With its many useful inbuilt packages and its ease of use, R has become increasingly popular as a tool for data analysis. Users are able to perform complex statistical analyses or machine learning algorithms on their data easily. However, not all is sunshine and rainbows — R stores all objects in memory. This means that you will need lots of RAM and computational power in order to analyze larger datasets.

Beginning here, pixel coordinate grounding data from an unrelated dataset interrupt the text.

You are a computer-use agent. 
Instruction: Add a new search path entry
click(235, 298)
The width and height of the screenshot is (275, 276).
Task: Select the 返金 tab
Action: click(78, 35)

I quickly faced this memory limitation problem in R while playing around with some larger datasets that had about 4 million rows. In a bid to overcome the long waiting times for something to process, I began looking for extra computational resources in the cloud. That’s when i stumbled across Louis Aslett’s website. You can easily create an EC2 instance that runs RStudio using these Rstudio server Amazon Machine Images (AMIs). Of course, there are also ways to set up your own Rstudio environment on your own, but using an AMI makes the process easier for those who are not so Linux-savvy.
Steps to setting up your Rstudio environment on EC2:
1) Get an Amazon account. It can be the same account you use to shop on Amazon.com
2) Log in to the Amazon AWS Console
3) Choose one of the AMIs available on Louis Aslett’s website based on your region
4) Choose an EC2 Instance Type. Note that only the t2.micro is free tier eligible. It’s best to get acquainted with the fees and resources available for each instance type before beginning. You only get 1 year of free use for the t2.micro and it only offers 1 GiB of memory. After you’re done choosing, proceed to Configure Security Group.

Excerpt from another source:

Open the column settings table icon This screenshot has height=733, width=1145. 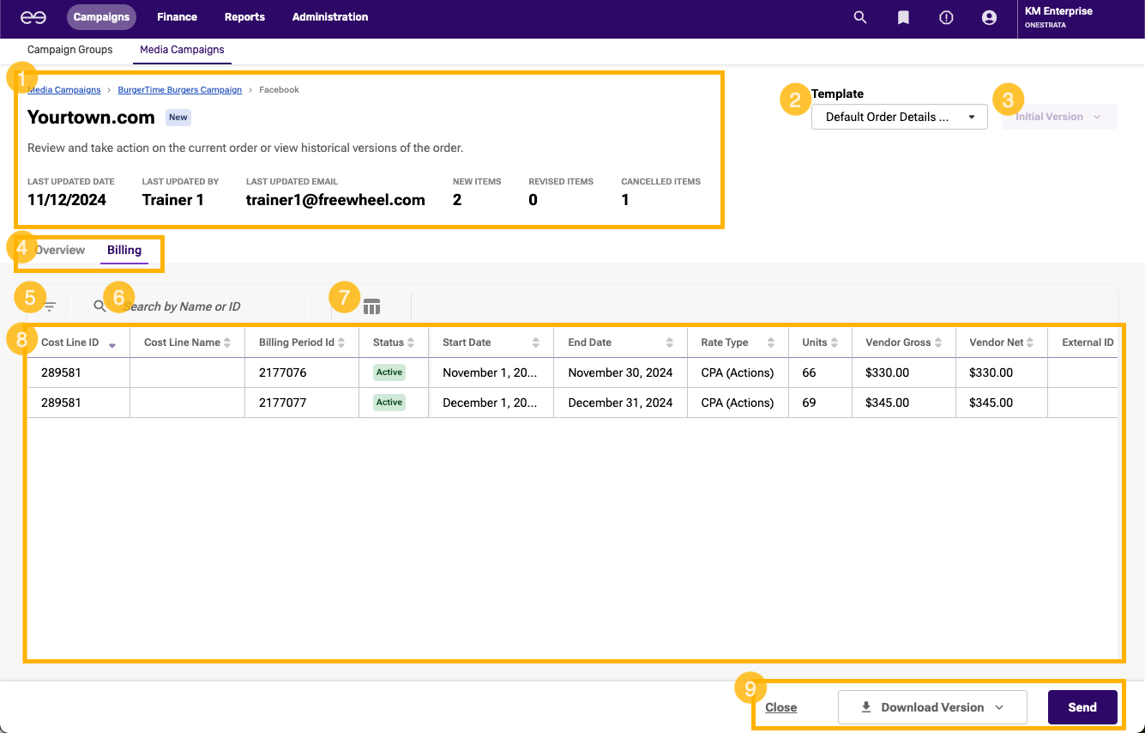[371, 306]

5) Make sure you have 2 types. SSH port range 22, and HTTP port range 80. These two are the necessary to access Rstudio. When you’re done, click Launch.
5) You might get a pop-up window at this stage requesting you to select a key pair. It is important to create a key pair if you don’t already have one. Just insert a name for it and download it. This will create the pem file you’ll need to ssh into the server to access your files on the EC2 instance. After launching, click View Instances to see the instance you just initiated.
6) Select the instance that is running, and copy the Public DNS. If you paste this into your browser address bar, you should see the RStudio login page. The default username and password is both “rstudio”. Follow the instructions in the Welcome.R script to change your password, and then close the file without saving. Your Rstudio environment is now up!
Now that you have your RStudio set up on Amazon EC2, you will need to know how to move your files from your local environment into the cloud, and vice versa. This is where the key pair file your downloaded in step 5 comes into play.
How to copy files from your computer into your EC2 instance:
1) Fire up your terminal. I use iTerm on a Mac. Go to the directory where you saved the key pair file. you can do this by typing something like
cd ~/Downloads
2) Use the chmod command to change the permissions on the key pair file
chmod 400 nameofyourkeypair.pem
3) Copy your local files into your EC2 instance. You will need to include the entire file path of your key pair file, and the public DNS of your instance would be what you pasted in your browser address bar to access RStudio. Here, we are assuming you are in the same directory as where FileName.txt is saved.
scp -i ~/Downloads/nameofyourkeypair.pem FileName.txt ubuntu@your-public-DNS:~
If you receive a prompt asking if you are sure you want to continue, just type ‘yes’ and continue. Your file should be copied over
How to copy files from your EC2 instance to your computer:
1) Step 1 and 2 of the above apply as well. If you have already done this before, you can skip.
2) Enter the below command to copy files from your EC2 instance to your computer. The first file path is the location of your file in the EC2 instance, and the second file path would be where you want your file to be saved in your local environment.
scp -i ~/Downloads/nameofyourkeypair.pem ubuntu@your-public-DNS:~/FileName.txt ~/Documents/FileName2.txt
Have Fun!